======== Data supplied

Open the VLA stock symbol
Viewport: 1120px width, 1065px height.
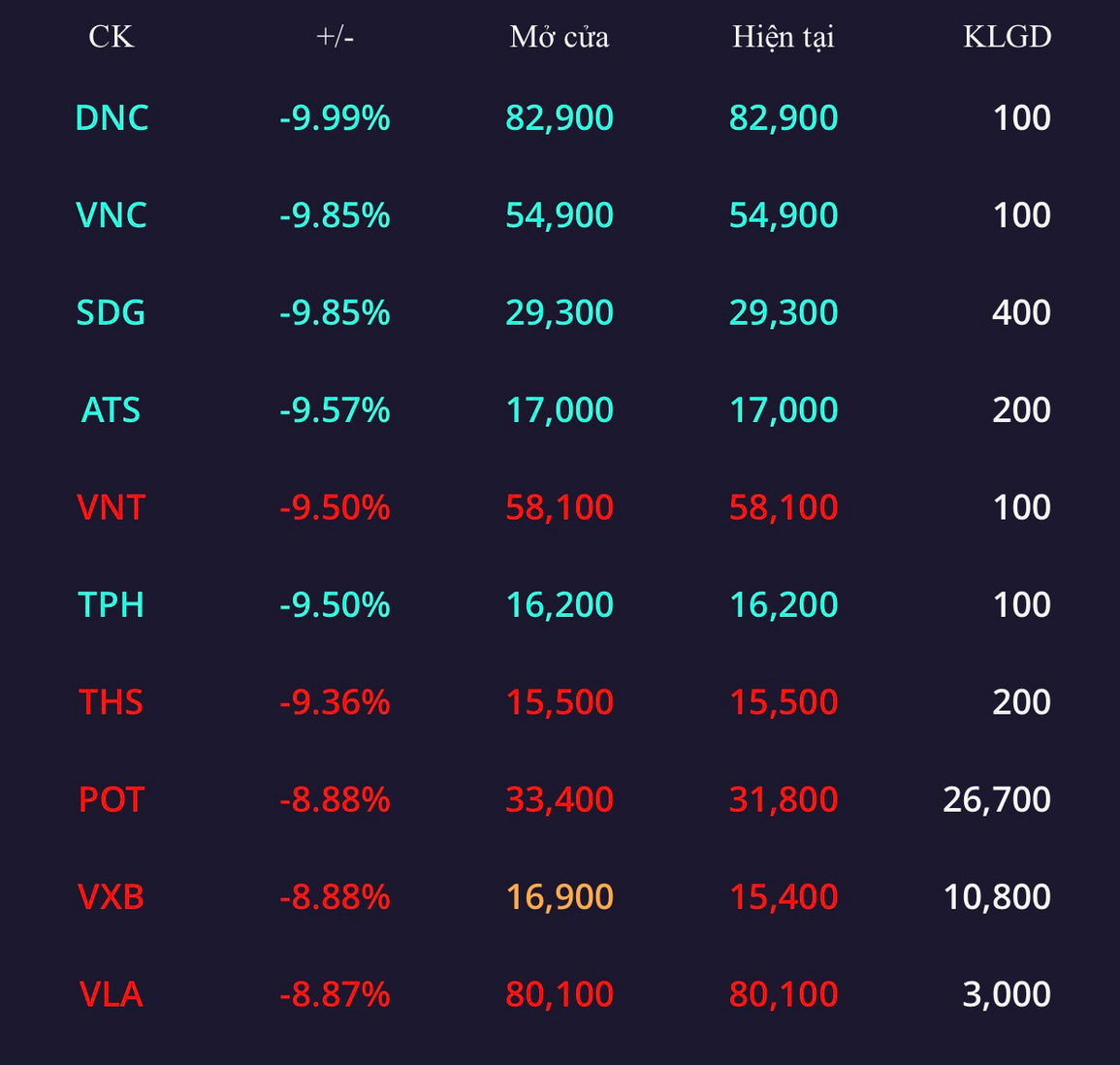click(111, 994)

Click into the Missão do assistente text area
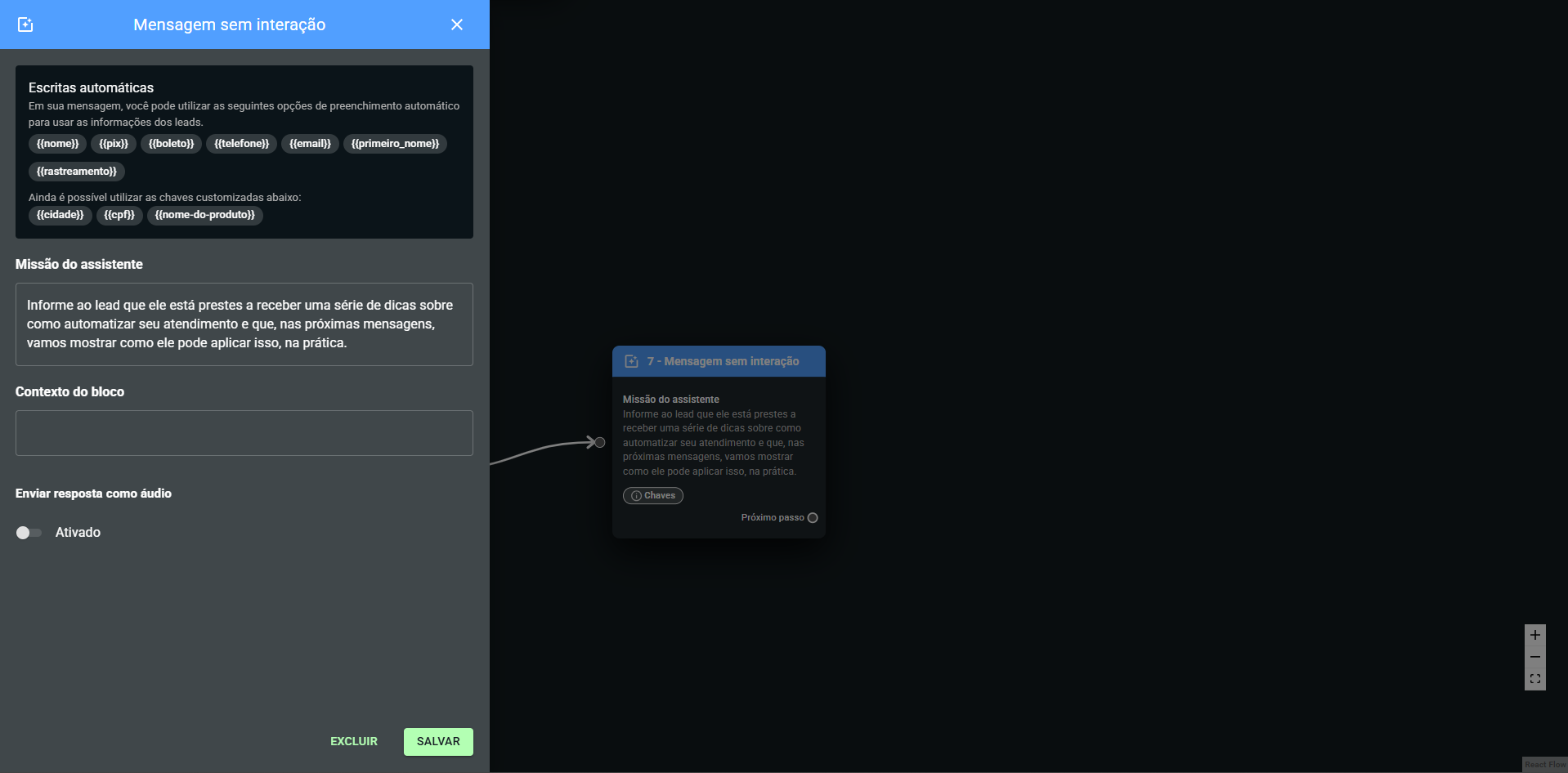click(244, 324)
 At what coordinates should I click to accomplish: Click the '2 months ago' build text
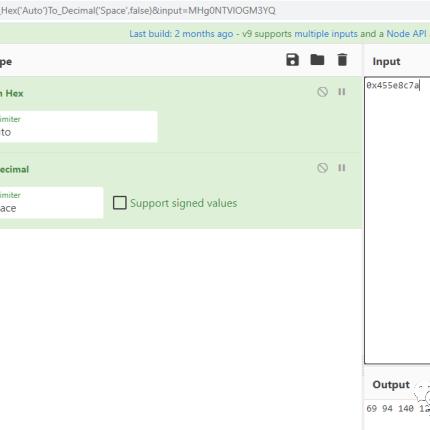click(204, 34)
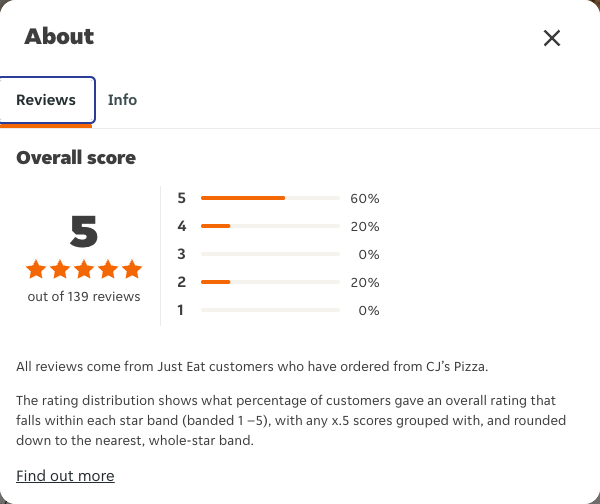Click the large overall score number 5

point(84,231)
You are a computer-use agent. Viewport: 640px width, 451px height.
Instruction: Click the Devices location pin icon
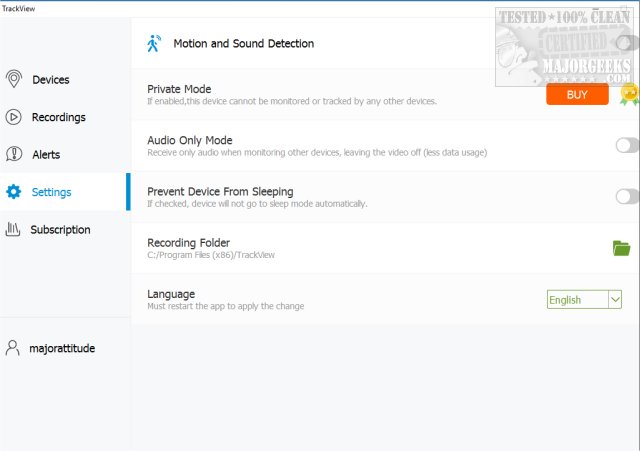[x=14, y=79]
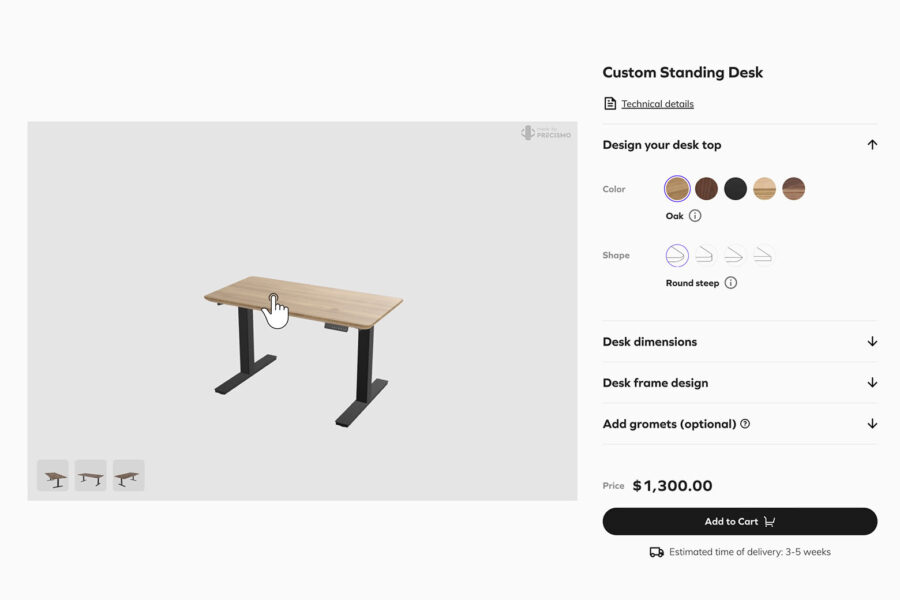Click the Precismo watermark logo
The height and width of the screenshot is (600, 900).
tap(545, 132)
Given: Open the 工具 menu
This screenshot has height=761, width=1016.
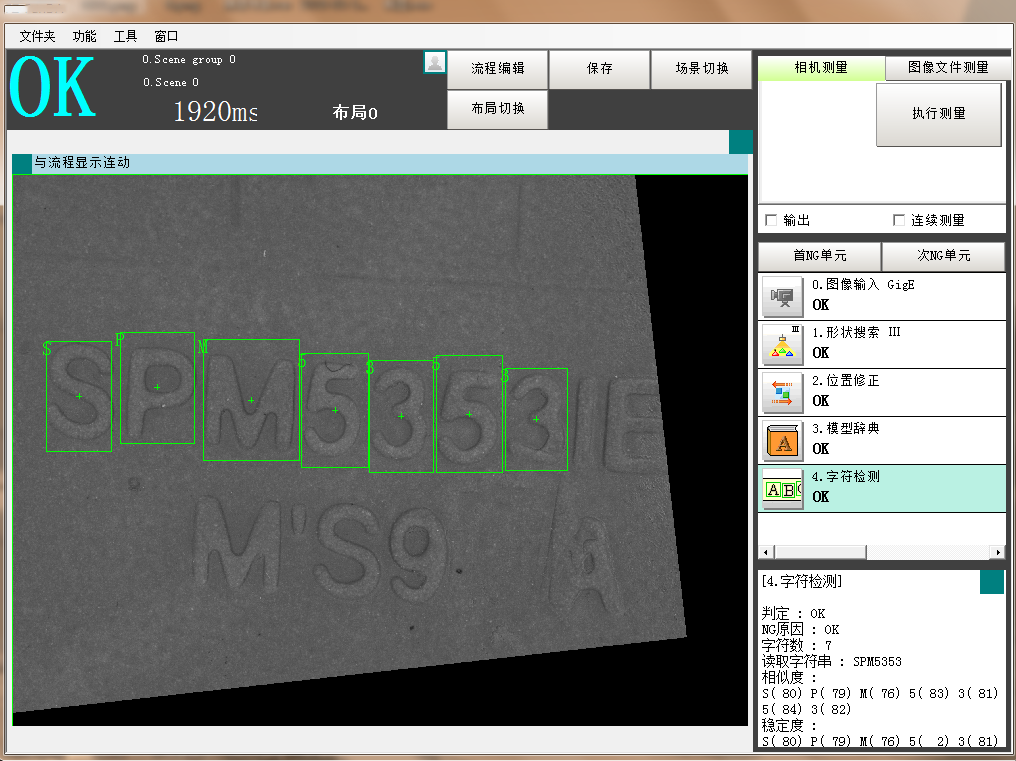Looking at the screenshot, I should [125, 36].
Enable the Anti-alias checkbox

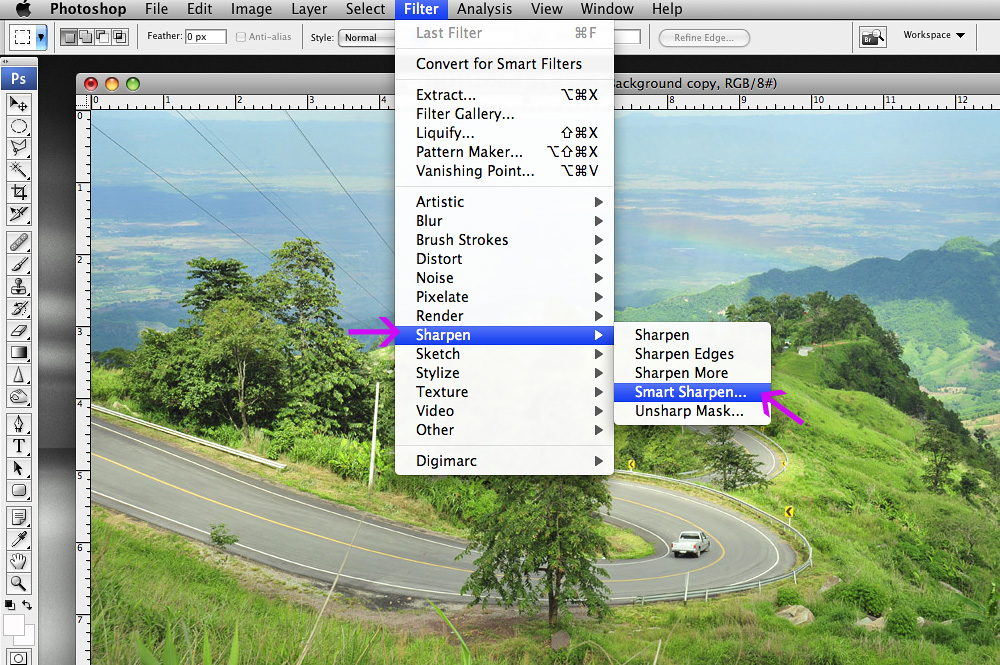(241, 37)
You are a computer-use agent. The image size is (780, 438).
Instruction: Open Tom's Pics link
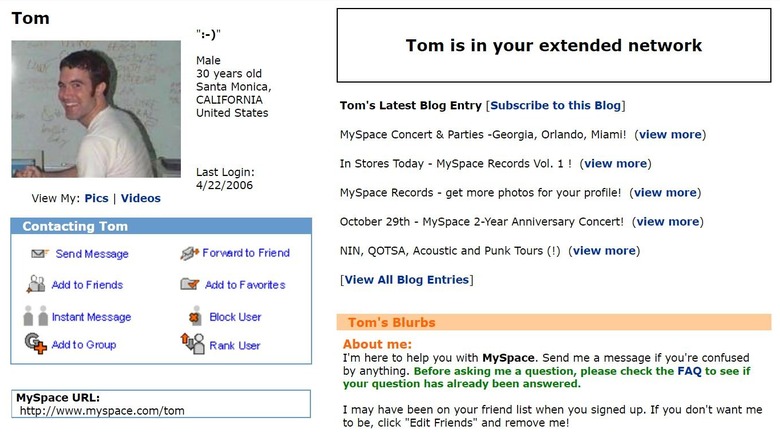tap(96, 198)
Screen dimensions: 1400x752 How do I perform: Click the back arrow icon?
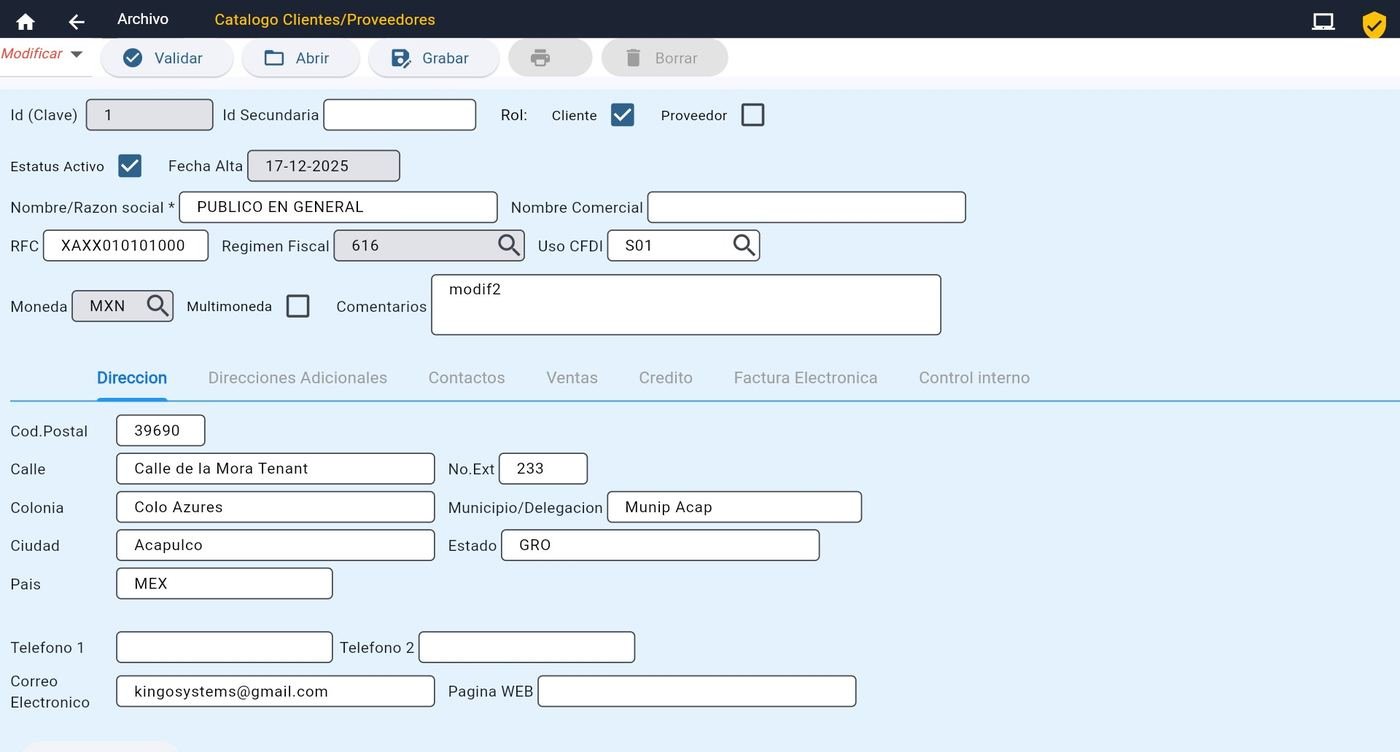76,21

================

- Your objective
Your reply should give again exactly the lines from the one with "This screenshot has height=761, width=1016." through the last line of the data, with both ends included and pictures left out.

- Task output
This screenshot has height=761, width=1016.
Looking at the screenshot, I should [125, 36].
Enable the Anti-alias checkbox

(241, 37)
You are a computer-use agent. The image size is (780, 438).
Instruction: Open Tom's Pics link
tap(96, 198)
Screen dimensions: 1400x752 How do I perform: Click the back arrow icon?
76,21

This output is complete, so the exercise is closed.